- **DIRECTIVE**
Can you write out the lines starting at the one containing "coordinates (408, 88)." and ending at the one containing "The height and width of the screenshot is (560, 924).", reproducing them exactly?

[Saved data entries]
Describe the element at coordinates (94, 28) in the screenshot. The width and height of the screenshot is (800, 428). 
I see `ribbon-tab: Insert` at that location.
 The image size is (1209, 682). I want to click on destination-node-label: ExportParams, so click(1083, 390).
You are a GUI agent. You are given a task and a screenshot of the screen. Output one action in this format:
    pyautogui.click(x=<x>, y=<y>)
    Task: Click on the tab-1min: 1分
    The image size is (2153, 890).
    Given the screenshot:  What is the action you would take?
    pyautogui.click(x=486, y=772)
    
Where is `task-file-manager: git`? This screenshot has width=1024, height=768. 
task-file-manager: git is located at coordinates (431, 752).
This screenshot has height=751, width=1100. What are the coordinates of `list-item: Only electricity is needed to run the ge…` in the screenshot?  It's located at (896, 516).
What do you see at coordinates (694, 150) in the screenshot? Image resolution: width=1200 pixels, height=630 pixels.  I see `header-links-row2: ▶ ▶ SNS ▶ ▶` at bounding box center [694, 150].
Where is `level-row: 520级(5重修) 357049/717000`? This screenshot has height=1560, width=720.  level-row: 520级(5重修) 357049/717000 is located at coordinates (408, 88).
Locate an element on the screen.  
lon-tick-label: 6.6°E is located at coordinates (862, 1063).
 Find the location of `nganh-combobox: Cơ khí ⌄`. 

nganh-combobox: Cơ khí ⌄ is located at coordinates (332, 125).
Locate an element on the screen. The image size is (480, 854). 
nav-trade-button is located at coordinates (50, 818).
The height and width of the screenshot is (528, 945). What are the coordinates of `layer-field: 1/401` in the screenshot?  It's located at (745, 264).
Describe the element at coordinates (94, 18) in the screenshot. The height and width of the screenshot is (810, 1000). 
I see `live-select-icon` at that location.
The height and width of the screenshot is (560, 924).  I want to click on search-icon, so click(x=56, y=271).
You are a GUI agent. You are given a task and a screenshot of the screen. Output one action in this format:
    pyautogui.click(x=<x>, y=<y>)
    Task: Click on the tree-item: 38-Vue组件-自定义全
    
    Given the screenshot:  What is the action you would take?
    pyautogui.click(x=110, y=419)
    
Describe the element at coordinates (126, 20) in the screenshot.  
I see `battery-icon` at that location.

- **EXERCISE SOLUTION**
Where is `level-row: 520级(5重修) 357049/717000`? This screenshot has height=1560, width=720.  level-row: 520级(5重修) 357049/717000 is located at coordinates (408, 88).
Locate an element on the screen.  
lon-tick-label: 6.6°E is located at coordinates (862, 1063).
 Find the location of `nganh-combobox: Cơ khí ⌄`. 

nganh-combobox: Cơ khí ⌄ is located at coordinates (332, 125).
Locate an element on the screen. The image size is (480, 854). 
nav-trade-button is located at coordinates (50, 818).
The height and width of the screenshot is (528, 945). What are the coordinates of `layer-field: 1/401` in the screenshot?  It's located at (745, 264).
Describe the element at coordinates (94, 18) in the screenshot. The height and width of the screenshot is (810, 1000). 
I see `live-select-icon` at that location.
The height and width of the screenshot is (560, 924).  I want to click on search-icon, so click(x=56, y=271).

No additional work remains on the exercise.